白雪飞1, 卢立彬1, 王文剑2(1.山西大学计算机与信息技术学院;2.山西大学计算机与信息技术学院，计算智能与中文信息处理教育部重点实验室(山西大学))
目的 图像级弱监督语义分割方法利用类别标签训练分割网络，可显著降低标注成本。现有方法大多采用类激活图定位目标物体，然而传统类激活图只能挖掘出物体中最具辨识性的区域，直接将其作为伪标签训练的分割网络精度较差。本文提出一种显著性引导的弱监督语义分割算法，可在获取更完整类激活图的基础上提高分割模型的性能。方法 首先通过显著图对目标进行互补随机隐藏，以获得互补图像对，然后融合互补图像对的类激活图作为监督，提高网络获取完整类激活图的能力。其次引入双重注意力修正模块，利用全局信息修正类激活图并生成伪标签训练分割网络。最后使用标签迭代精调策略，结合分割网络的初始预测、类激活图以及显著图生成更精确的伪标签，迭代训练分割网络。结果 在PASCAL VOC 2012数据集上进行类激活图生成实验与语义分割实验，所生成的类激活图更加完整，平均交并比有10.21%的提升。语义分割结果均优于对比方法，平均交并比有6.9%的提升。此外在COCO 2014数据集上进行了多目标的语义分割实验，平均交并比获得了0.5%的性能提升。结论 该算法可获得更完整的类激活图，缓解了弱监督语义分割中监督信息不足的问题，提升了弱监督语义分割模型的精度。

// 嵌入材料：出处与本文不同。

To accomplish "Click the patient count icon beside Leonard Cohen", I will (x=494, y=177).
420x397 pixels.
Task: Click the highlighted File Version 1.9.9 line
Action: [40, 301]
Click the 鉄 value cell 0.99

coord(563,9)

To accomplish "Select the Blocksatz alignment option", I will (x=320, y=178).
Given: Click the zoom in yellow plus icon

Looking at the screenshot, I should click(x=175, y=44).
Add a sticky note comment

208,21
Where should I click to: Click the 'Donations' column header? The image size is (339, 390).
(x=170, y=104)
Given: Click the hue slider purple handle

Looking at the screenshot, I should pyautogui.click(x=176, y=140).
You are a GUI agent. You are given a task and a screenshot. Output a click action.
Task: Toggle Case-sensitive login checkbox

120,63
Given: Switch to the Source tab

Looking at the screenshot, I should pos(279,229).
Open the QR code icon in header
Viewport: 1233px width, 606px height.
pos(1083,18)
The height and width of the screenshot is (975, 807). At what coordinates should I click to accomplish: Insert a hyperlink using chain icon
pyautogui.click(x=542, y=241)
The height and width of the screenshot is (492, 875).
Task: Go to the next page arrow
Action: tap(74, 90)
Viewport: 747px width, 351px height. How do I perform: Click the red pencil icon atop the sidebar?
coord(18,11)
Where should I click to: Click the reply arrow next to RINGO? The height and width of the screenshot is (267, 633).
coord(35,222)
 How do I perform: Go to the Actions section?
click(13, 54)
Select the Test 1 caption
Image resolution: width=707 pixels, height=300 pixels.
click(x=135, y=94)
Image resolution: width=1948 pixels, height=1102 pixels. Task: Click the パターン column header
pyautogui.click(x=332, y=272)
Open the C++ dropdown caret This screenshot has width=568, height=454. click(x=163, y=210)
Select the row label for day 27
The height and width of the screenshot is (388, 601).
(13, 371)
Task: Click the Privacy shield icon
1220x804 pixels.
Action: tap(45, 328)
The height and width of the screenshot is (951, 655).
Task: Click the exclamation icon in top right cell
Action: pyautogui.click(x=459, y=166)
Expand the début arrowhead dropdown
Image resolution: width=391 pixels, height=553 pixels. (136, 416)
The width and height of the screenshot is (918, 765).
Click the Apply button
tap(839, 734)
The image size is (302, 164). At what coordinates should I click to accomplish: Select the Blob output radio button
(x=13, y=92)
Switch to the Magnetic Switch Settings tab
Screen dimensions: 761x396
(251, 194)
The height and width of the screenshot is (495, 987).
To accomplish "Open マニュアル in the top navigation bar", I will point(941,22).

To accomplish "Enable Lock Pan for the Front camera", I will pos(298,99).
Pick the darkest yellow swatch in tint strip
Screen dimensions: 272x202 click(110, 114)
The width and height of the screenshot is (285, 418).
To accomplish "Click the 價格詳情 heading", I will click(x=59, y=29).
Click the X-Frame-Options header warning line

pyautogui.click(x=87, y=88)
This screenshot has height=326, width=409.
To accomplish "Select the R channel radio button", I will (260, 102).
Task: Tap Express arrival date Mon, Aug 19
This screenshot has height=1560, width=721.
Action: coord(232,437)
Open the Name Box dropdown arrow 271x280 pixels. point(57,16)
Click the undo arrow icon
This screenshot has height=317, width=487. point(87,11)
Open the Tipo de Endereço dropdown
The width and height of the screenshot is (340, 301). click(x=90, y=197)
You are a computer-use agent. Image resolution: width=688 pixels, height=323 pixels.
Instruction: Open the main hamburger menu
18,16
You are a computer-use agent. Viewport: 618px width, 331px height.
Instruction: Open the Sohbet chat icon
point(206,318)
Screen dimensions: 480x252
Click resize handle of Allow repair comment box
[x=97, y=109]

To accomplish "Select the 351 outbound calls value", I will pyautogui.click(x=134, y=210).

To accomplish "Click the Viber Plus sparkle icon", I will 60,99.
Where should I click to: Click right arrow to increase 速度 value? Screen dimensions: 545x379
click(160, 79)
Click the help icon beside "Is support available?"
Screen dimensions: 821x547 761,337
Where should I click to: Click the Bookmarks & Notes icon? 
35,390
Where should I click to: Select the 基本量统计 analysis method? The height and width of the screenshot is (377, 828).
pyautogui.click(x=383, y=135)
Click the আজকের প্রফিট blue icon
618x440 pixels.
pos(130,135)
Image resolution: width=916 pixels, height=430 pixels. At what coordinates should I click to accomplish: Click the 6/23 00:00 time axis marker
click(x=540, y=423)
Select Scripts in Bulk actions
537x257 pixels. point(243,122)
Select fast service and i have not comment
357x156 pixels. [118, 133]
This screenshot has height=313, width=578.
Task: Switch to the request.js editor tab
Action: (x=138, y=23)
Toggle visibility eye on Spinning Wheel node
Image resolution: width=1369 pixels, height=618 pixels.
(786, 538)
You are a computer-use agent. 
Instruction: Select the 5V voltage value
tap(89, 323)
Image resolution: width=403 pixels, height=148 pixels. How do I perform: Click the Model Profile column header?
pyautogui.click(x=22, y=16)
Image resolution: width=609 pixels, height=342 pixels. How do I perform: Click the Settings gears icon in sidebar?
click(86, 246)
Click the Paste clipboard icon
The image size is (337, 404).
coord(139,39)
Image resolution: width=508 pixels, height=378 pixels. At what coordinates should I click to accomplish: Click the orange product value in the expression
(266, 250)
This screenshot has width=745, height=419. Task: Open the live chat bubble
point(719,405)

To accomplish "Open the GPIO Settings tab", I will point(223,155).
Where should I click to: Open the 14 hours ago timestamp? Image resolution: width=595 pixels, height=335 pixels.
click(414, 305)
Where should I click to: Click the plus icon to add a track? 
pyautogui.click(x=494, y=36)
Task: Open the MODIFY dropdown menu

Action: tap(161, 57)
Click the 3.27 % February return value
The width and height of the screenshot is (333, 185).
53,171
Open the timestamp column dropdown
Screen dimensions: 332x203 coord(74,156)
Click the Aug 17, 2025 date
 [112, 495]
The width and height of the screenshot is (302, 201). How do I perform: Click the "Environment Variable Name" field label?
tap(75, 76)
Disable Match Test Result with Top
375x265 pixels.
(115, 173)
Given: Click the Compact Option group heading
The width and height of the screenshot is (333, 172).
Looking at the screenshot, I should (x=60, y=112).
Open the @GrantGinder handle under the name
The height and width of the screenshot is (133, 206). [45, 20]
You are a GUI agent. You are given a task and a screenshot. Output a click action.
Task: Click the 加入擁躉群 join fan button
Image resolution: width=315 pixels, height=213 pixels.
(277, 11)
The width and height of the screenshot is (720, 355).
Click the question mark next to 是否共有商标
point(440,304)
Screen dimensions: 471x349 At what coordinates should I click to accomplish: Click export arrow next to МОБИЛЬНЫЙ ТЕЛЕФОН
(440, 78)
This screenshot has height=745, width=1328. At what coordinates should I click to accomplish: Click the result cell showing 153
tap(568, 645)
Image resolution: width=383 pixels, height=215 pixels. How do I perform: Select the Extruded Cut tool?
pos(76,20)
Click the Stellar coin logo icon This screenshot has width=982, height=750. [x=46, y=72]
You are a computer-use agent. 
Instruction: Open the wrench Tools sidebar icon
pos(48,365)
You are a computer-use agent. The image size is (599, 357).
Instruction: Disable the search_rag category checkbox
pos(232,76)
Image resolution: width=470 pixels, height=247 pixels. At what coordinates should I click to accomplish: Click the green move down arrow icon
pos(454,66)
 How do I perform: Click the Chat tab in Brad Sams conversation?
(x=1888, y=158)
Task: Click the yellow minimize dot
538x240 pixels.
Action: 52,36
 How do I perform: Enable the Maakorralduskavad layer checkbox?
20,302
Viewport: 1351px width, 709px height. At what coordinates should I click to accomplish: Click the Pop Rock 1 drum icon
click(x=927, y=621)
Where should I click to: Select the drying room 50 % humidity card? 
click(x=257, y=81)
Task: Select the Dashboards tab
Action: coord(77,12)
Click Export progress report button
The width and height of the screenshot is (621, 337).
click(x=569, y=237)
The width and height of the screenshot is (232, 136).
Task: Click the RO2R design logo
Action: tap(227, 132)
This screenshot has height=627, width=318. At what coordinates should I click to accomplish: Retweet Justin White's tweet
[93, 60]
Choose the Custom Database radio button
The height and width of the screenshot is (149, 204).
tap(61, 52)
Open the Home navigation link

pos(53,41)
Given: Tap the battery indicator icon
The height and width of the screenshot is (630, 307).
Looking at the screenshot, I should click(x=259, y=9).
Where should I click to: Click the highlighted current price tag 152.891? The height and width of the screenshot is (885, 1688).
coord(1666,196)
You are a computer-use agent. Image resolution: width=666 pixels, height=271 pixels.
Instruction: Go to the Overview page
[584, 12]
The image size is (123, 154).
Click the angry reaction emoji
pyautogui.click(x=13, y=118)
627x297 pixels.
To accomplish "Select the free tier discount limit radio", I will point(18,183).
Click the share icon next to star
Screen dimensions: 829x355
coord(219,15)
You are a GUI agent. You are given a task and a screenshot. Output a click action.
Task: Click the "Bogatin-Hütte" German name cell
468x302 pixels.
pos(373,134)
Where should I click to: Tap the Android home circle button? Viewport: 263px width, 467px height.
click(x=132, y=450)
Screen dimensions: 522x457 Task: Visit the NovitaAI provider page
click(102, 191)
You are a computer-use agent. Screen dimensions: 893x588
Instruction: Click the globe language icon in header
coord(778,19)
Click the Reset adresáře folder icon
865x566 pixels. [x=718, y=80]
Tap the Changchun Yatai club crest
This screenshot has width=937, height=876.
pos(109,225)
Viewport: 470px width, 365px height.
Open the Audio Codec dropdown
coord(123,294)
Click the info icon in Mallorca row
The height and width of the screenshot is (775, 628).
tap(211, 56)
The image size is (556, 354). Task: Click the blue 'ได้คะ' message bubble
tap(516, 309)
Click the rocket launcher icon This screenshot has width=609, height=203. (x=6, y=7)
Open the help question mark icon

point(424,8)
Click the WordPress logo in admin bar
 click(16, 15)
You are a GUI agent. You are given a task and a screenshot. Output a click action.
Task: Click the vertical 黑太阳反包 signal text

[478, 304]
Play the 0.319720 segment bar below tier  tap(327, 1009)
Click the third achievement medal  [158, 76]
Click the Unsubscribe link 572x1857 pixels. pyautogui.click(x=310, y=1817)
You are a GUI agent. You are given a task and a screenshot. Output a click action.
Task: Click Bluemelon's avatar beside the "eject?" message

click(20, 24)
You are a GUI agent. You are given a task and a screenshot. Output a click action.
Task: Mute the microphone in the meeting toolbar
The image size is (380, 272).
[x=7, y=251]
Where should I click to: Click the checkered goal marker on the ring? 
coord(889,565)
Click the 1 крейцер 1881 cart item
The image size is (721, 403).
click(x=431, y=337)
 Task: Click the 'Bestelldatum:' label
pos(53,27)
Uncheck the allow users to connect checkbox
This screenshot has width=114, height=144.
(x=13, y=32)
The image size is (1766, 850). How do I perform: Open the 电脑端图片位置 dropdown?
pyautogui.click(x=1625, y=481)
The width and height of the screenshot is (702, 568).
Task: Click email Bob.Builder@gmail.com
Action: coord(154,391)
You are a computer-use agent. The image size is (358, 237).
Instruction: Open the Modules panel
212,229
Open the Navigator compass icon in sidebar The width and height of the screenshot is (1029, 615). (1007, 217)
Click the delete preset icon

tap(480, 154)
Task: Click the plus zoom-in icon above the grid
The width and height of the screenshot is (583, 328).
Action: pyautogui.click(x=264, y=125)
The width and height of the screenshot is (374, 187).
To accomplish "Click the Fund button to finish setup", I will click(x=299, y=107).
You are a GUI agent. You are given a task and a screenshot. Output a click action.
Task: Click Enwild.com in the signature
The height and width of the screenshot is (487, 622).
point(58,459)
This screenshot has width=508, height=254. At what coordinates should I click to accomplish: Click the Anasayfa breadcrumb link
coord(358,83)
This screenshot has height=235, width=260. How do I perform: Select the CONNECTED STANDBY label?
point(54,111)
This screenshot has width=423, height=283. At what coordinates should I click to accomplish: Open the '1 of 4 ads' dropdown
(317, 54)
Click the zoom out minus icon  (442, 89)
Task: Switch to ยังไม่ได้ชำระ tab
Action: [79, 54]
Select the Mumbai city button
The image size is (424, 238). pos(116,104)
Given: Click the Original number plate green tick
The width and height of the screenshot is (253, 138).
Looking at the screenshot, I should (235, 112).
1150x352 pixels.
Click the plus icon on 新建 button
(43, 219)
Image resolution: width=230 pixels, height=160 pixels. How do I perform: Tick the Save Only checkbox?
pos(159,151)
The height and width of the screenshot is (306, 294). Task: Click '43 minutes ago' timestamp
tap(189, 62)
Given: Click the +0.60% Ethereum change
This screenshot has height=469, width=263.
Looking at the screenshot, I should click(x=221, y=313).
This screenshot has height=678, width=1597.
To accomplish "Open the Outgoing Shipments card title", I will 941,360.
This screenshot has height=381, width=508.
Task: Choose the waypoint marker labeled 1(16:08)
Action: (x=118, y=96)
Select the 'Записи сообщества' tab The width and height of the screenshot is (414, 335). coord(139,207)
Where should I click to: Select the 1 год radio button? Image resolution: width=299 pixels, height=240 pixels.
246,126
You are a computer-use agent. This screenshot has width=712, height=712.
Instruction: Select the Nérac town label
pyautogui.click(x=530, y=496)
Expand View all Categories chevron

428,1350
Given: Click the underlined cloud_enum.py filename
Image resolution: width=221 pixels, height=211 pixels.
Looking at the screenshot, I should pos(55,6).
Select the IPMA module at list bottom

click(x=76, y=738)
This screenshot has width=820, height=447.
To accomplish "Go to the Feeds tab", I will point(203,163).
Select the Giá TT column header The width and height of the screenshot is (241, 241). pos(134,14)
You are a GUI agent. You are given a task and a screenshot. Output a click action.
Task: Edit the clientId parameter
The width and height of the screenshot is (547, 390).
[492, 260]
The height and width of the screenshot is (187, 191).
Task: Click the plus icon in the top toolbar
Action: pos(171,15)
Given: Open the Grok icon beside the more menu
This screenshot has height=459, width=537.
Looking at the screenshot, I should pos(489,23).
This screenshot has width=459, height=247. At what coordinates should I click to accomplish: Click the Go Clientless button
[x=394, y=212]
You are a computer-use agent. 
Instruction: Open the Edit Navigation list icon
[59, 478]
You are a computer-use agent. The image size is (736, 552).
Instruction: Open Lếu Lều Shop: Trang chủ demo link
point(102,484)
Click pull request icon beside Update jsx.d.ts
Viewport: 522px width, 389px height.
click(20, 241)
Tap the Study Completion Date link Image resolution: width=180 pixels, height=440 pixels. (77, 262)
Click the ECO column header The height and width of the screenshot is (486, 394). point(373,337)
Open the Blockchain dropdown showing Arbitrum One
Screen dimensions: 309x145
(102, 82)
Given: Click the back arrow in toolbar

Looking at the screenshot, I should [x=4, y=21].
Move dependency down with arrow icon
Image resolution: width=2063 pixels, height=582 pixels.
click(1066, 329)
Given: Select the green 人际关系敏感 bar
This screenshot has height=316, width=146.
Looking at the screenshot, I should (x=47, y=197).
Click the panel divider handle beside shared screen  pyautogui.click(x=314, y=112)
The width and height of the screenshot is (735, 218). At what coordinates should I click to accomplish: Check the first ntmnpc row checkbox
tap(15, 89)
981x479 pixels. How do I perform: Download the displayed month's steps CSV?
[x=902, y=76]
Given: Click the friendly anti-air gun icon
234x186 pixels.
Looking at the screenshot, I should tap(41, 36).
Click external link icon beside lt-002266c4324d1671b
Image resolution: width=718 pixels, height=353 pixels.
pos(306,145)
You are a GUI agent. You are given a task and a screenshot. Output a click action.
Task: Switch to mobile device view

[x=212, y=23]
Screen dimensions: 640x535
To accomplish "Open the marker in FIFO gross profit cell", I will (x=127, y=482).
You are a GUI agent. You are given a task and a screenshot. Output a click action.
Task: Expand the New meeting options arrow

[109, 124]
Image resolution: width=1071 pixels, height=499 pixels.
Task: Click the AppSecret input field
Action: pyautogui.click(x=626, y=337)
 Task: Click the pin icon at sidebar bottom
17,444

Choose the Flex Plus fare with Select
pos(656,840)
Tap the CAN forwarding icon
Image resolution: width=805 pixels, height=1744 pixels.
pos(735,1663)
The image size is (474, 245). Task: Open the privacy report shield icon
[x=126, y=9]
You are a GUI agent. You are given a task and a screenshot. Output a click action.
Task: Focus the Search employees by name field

Saliency guided object complementary hiding for weakly supervised semantic segmentation
(School of Computer and Information Technology, Shanxi University Key Laboratory of Computational Intelligence and Chinese Information Processing (Shanxi University), Ministry of Education)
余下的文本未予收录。